The majority of construction with SIPs is very similar to conventional framing. SIPs accept dimensional lumber and are fastened together using staples, nails or screws. Proper sealing is especially crucial in a SIP structure. All joints need to be sealed with specially designed SIP sealing mastic or low expanding foam sealant. Voids between panels and unused electrical chases need to be filled with low expanding foam. Roof joints can be sealed on the interior with specially made SIP tape. In addition to sealing, planning and consideration needs to be applied to material handling. Although smaller 8’x 4’ panels can be set by hand, larger 8’x 24’ panels weigh up to 700 lbs and require the use of a fork lift with 6’ forks to unload at the site. A boom truck or a crane is used to set large panels on the roof.
On-site modification can easily be done using a few additional SIP specific tools. Panels can be cut using a beam saw or a beam cutting attachment to a circular saw. The foam core can then be recessed for splines or dimensional lumber using a hot wire foam scoop.
Electrical wires are pulled through precut channels inside the core of the panels called “chases.” Manufacturers cut chases during the manufacturing process according to the electrical design of the home. Electricians can then use fish tape to feed wires through panel chases without compressing the insulation or having to drill through studs. Chases can easily be added to panel after installation if necessary by cutting access holes in the panels. Wiring can also be run through baseboard raceways and in the cavity behind the beveled spacer on SIP roof-to-wall connections.

EPS panels are treated with an effective, non-toxic additive that will deter insects. The additive is environmentally sound and contains no dyes, formaldehyde or ozone-depleting HCFC’s. The additive is inert, non-nutritive, highly stable and therefore will not decompose, decay or produce undesirable gases or leachates. The insect-resistant foam panels are recyclable and safe for waste-to-energy systems and landfills. The treatment is a process which uses a natural mineral formulated to resist normally occurring exposure to woodboring insects, specifically carpenter ants and termites. The non-toxic treatment is EPA Registered, meets the standards of ASTM D3345 and WPA EL 12-72, and lasts as long as the rigid insulation.

If panels are damaged, a structural engineer needs to assess the damage to determine what is cosmetic and what is structural.  If the damage is only cosmetic then the source of moisture must be determined and fixed, whether it is from inside or outside.  If the damage is structural, then the source of the problem must be identified and a structural solution to the problem must be found.  That can be done by either a site modification of the panels or replacement of the panels, depending on the extent of the damage.

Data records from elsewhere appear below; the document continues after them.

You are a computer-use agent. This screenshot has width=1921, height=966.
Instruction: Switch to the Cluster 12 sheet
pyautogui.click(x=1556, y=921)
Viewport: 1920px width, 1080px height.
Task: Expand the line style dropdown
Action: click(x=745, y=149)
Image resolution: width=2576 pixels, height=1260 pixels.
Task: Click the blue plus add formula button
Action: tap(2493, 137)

The area inside a SIP building envelope is considered conditioned space and will be ventilated by the building’s HVAC system. There is no need to provide a vented attic beneath a SIP roof because doing so would compromise the conditioned space of the building by allowing open ventilation with unconditioned space. Most roofing manufacturers specify how to attach their product to SIPs. Please contact roofing manufacturer for application instructions. As with any roof, a complete drainage plane needs to be installed between the SIP and the roofing material.